The HighlightRequest schema defines the JSON body accepted by POST /highlight. Both fields are required.
{
  "pdf_url": "https://example.com/document.pdf",
  "documents": [
    {
      "page_content": "Text chunk to highlight",
      "metadata": {
        "page": 0,
        "source": "document.pdf",
        "chunk_id": "abc123"
      }
    }
  ]
}
pdf_url
string
required
The fully qualified URL of the PDF to download and annotate. The service performs an HTTP GET against this URL at request time. The URL must be reachable from the host running the service and must return a valid PDF file with a 200 status code.
documents
array
required
A non-empty list of DocumentPayload objects. Each object represents one text chunk that the service will locate and highlight in the PDF. Passing an empty array results in a 400 Bad Request response.
You can include any extra fields in metadata beyond page — for example source, chunk_id, score, or any other key your RAG pipeline produces. The highlighter preserves these fields in the DocumentPayload object and simply ignores them when processing highlights.
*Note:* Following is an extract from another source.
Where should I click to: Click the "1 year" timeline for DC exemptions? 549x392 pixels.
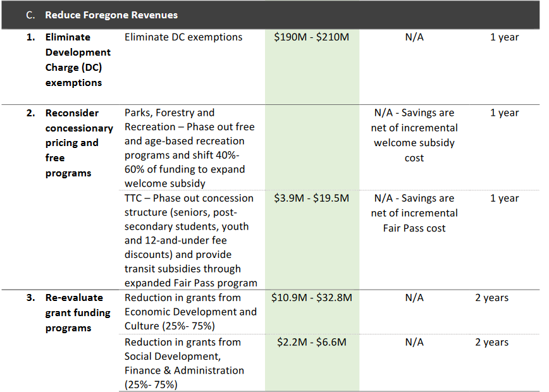pos(504,37)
This means you can pass your retriever’s raw output directly without stripping metadata.

Success Response

When highlighting succeeds, the API returns the annotated PDF as a binary stream.
PropertyValue
HTTP status200 OK
Content-Typeapplication/pdf
Content-Dispositionattachment; filename="highlighted.pdf"
BodyRaw binary PDF data
Write the response body directly to a .pdf file. Do not attempt to parse it as JSON.

Error Response

All error responses — 400, 422, and 500 — share the same outer shape: a JSON object with a single detail key.
{"detail": "Failed to download PDF: Connection timeout"}
For 422 Unprocessable Entity errors, detail is an array of Pydantic validation error objects rather than a plain string:
{
  "detail": [
    {
      "loc": ["body", "pdf_url"],
      "msg": "field required",
      "type": "value_error.missing"
    }
  ]
}
detail
string | array
A human-readable description of the error. For 400 and 500 errors this is a plain string. For 422 validation errors this is an array of objects, each containing:
  • loc (array): the location of the invalid field, e.g. ["body", "pdf_url"]
  • msg (string): a description of the validation failure
  • type (string): a Pydantic error type identifier, e.g. "value_error.missing"
For a complete breakdown of each error code, its causes, and recommended fixes, see the Errors reference page.